## Excerpted data:

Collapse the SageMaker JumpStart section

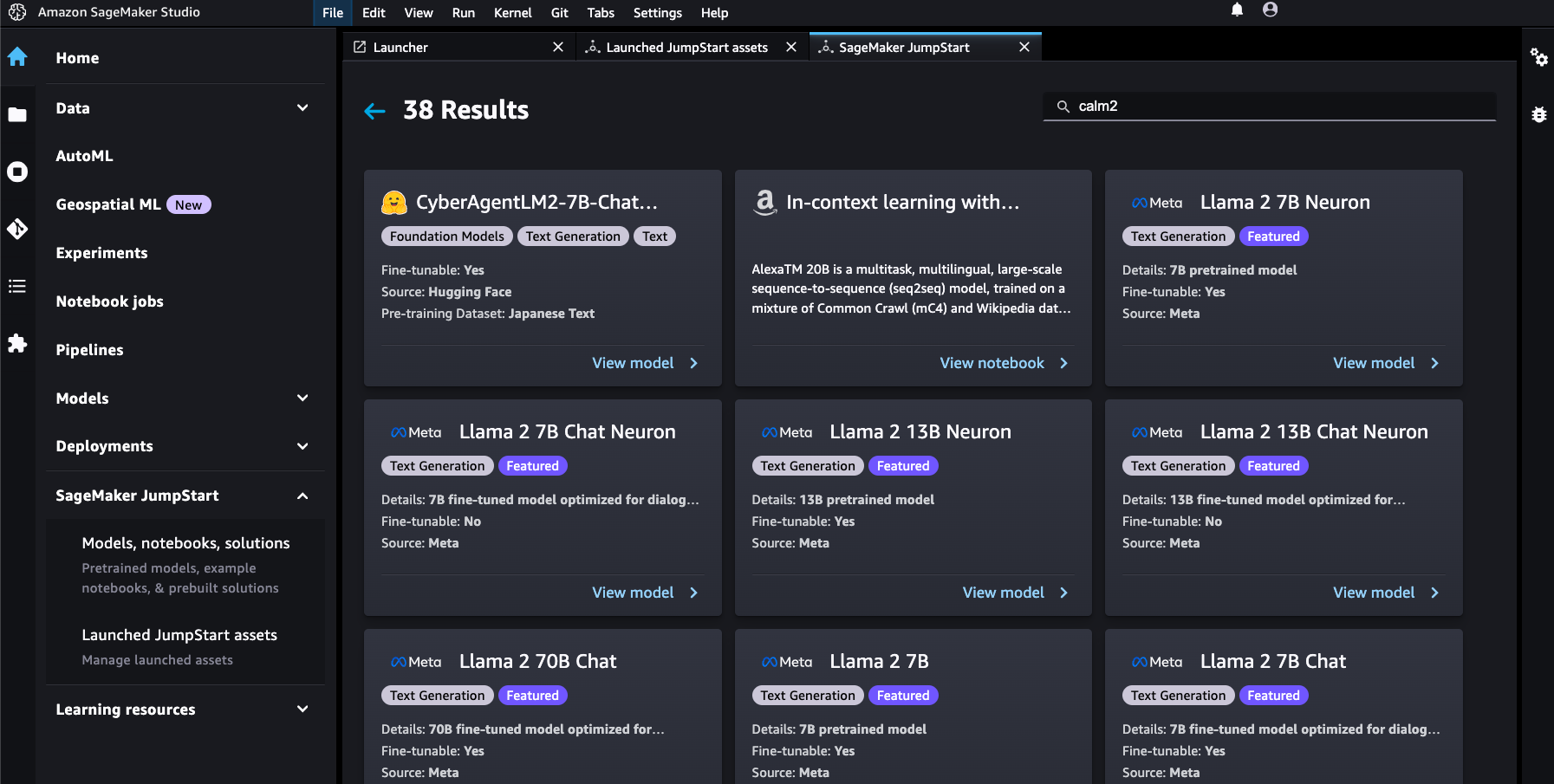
* * *
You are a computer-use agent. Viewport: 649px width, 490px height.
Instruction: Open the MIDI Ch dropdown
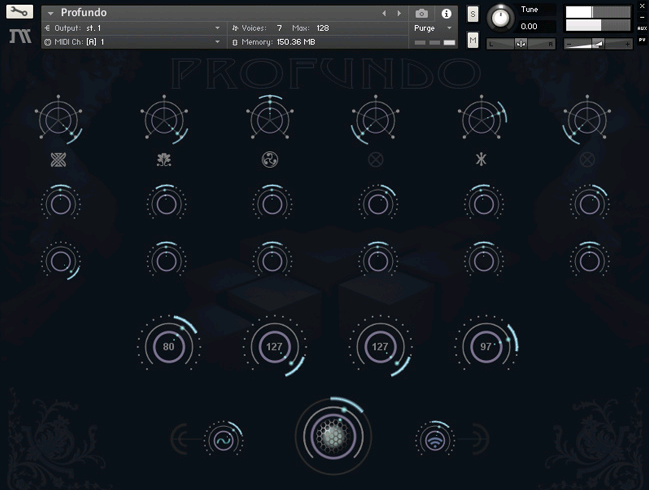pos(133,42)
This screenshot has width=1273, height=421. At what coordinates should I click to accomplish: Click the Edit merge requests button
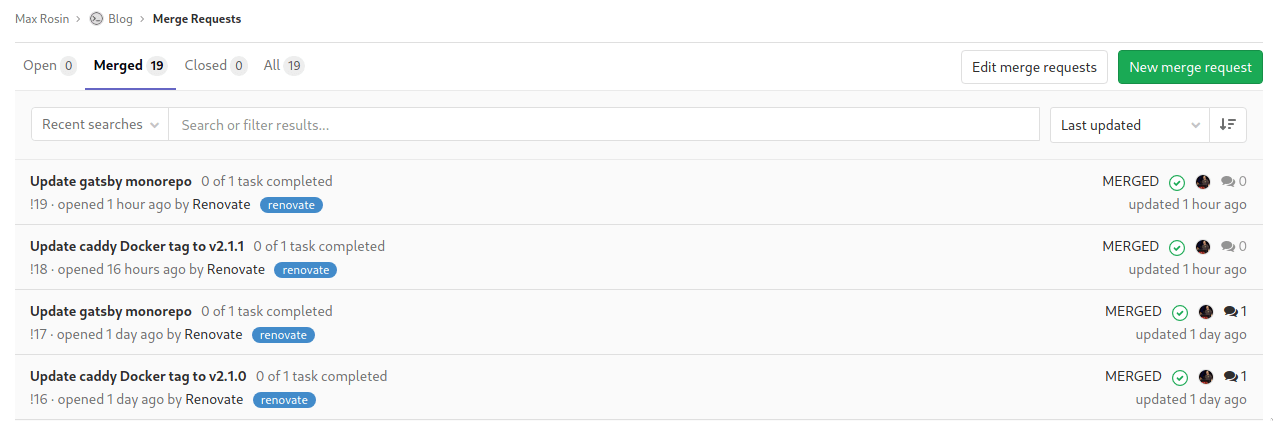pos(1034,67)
...
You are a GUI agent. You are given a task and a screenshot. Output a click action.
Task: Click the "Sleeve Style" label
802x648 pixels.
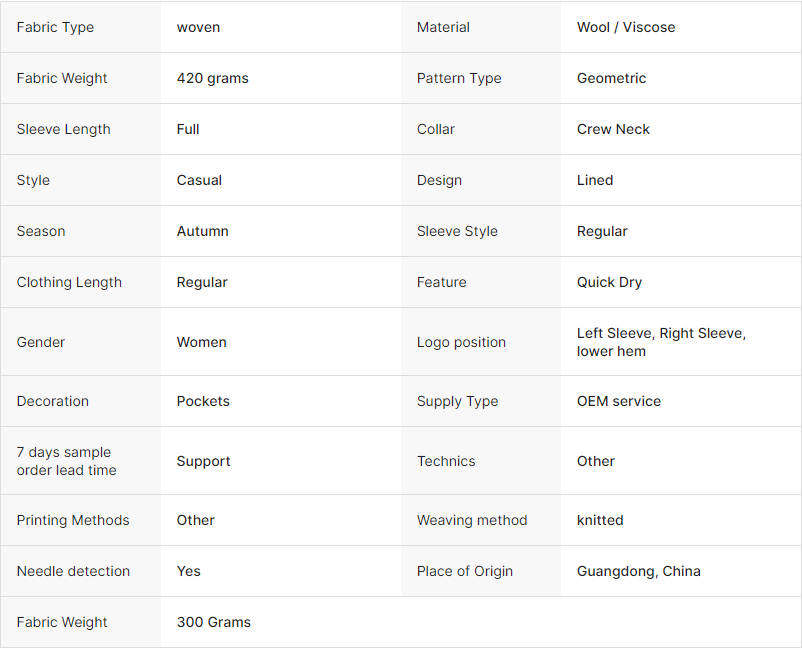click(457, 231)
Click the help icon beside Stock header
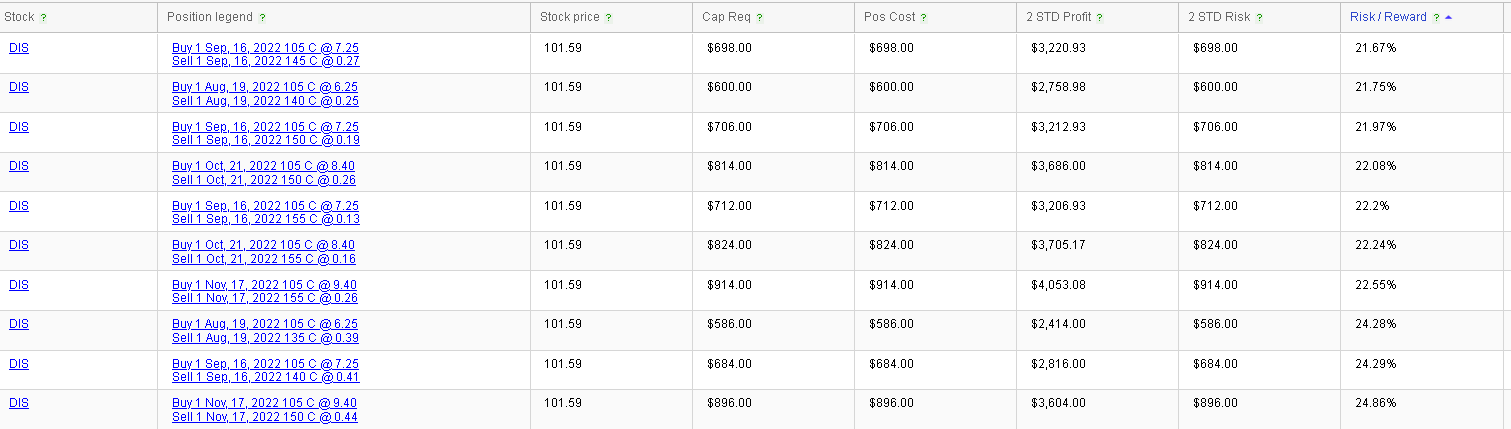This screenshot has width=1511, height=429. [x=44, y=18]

## Work to be completed:
Lines of the material in which the word "agent" occurs are to be copied out.

## Output below:
You are a computer-use agent. Viewport: 649px width, 490px height.
You are a GUI agent. You are given a task and a screenshot. Output a click action.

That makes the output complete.